- _Required task_:
Convert the entries below into a Markdown table with the columns Row and Line, numbering each row and placing one line in each row. Omit blank lines.

- _Excerpted records_:

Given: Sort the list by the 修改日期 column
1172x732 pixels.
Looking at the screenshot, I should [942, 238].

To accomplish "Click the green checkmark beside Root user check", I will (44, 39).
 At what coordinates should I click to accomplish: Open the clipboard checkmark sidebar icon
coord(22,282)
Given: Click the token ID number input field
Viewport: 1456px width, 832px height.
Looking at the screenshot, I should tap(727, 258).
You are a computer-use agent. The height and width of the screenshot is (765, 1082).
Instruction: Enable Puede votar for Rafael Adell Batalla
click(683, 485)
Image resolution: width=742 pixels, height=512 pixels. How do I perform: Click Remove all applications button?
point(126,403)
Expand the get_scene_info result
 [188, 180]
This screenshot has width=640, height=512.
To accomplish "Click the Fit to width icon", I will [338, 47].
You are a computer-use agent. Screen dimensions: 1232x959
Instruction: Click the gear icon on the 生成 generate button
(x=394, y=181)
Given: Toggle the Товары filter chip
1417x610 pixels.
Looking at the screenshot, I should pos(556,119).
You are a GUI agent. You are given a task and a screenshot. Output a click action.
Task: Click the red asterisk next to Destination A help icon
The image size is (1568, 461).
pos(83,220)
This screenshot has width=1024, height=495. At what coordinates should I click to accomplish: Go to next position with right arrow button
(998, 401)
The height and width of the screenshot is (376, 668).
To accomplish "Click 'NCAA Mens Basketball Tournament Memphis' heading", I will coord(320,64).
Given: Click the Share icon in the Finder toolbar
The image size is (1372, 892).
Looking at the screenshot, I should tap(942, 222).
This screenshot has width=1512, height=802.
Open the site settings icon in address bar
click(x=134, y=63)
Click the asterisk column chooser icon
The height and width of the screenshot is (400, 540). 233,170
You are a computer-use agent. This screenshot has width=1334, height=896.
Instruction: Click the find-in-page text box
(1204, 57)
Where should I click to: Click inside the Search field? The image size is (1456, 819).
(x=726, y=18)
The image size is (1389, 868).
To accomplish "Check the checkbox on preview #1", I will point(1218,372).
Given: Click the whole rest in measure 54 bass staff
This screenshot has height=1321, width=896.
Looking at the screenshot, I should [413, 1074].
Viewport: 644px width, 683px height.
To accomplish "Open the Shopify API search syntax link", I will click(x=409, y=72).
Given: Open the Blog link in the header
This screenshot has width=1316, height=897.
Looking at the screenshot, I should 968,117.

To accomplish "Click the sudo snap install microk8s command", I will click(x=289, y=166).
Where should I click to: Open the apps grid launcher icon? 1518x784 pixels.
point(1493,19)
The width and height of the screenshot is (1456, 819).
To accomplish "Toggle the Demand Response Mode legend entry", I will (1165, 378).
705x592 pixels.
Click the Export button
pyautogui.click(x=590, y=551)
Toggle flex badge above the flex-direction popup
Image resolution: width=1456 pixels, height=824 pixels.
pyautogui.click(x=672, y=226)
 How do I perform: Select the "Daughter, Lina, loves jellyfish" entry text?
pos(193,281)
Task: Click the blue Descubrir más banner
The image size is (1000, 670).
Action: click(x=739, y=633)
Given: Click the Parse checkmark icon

- _Solved problem_:
| Row | Line |
|---|---|
| 1 | Given: Sort the list by the 修改日期 column |
| 2 | 1172x732 pixels. |
| 3 | Looking at the screenshot, I should [942, 238]. |
| 4 | To accomplish "Click the green checkmark beside Root user check", I will (44, 39). |
| 5 |  At what coordinates should I click to accomplish: Open the clipboard checkmark sidebar icon |
| 6 | coord(22,282) |
| 7 | Given: Click the token ID number input field |
| 8 | Viewport: 1456px width, 832px height. |
| 9 | Looking at the screenshot, I should tap(727, 258). |
| 10 | You are a computer-use agent. The height and width of the screenshot is (765, 1082). |
| 11 | Instruction: Enable Puede votar for Rafael Adell Batalla |
| 12 | click(683, 485) |
| 13 | Image resolution: width=742 pixels, height=512 pixels. How do I perform: Click Remove all applications button? |
| 14 | point(126,403) |
| 15 | Expand the get_scene_info result |
| 16 |  [188, 180] |
| 17 | This screenshot has width=640, height=512. |
| 18 | To accomplish "Click the Fit to width icon", I will [338, 47]. |
| 19 | You are a computer-use agent. Screen dimensions: 1232x959 |
| 20 | Instruction: Click the gear icon on the 生成 generate button |
| 21 | (x=394, y=181) |
| 22 | Given: Toggle the Товары filter chip |
| 23 | 1417x610 pixels. |
| 24 | Looking at the screenshot, I should pos(556,119). |
| 25 | You are a GUI agent. You are given a task and a screenshot. Output a click action. |
| 26 | Task: Click the red asterisk next to Destination A help icon |
| 27 | The image size is (1568, 461). |
| 28 | pos(83,220) |
| 29 | This screenshot has width=1024, height=495. At what coordinates should I click to accomplish: Go to next position with right arrow button |
| 30 | (998, 401) |
| 31 | The height and width of the screenshot is (376, 668). |
| 32 | To accomplish "Click 'NCAA Mens Basketball Tournament Memphis' heading", I will coord(320,64). |
| 33 | Given: Click the Share icon in the Finder toolbar |
| 34 | The image size is (1372, 892). |
| 35 | Looking at the screenshot, I should tap(942, 222). |
| 36 | This screenshot has width=1512, height=802. |
| 37 | Open the site settings icon in address bar |
| 38 | click(x=134, y=63) |
| 39 | Click the asterisk column chooser icon |
| 40 | The height and width of the screenshot is (400, 540). 233,170 |
| 41 | You are a computer-use agent. This screenshot has width=1334, height=896. |
| 42 | Instruction: Click the find-in-page text box |
| 43 | (1204, 57) |
| 44 | Where should I click to: Click inside the Search field? The image size is (1456, 819). |
| 45 | (x=726, y=18) |
| 46 | The image size is (1389, 868). |
| 47 | To accomplish "Check the checkbox on preview #1", I will point(1218,372). |
| 48 | Given: Click the whole rest in measure 54 bass staff |
| 49 | This screenshot has height=1321, width=896. |
| 50 | Looking at the screenshot, I should [413, 1074]. |
| 51 | Viewport: 644px width, 683px height. |
| 52 | To accomplish "Open the Shopify API search syntax link", I will click(x=409, y=72). |
| 53 | Given: Open the Blog link in the header |
| 54 | This screenshot has width=1316, height=897. |
| 55 | Looking at the screenshot, I should 968,117. |
| 56 | To accomplish "Click the sudo snap install microk8s command", I will click(x=289, y=166). |
| 57 | Where should I click to: Open the apps grid launcher icon? 1518x784 pixels. |
| 58 | point(1493,19) |
| 59 | The width and height of the screenshot is (1456, 819). |
| 60 | To accomplish "Toggle the Demand Response Mode legend entry", I will (1165, 378). |
| 61 | 705x592 pixels. |
| 62 | Click the Export button |
| 63 | pyautogui.click(x=590, y=551) |
| 64 | Toggle flex badge above the flex-direction popup |
| 65 | Image resolution: width=1456 pixels, height=824 pixels. |
| 66 | pyautogui.click(x=672, y=226) |
| 67 |  How do I perform: Select the "Daughter, Lina, loves jellyfish" entry text? |
| 68 | pos(193,281) |
| 69 | Task: Click the blue Descubrir más banner |
| 70 | The image size is (1000, 670). |
| 71 | Action: click(x=739, y=633) |
| 72 | Given: Click the Parse checkmark icon |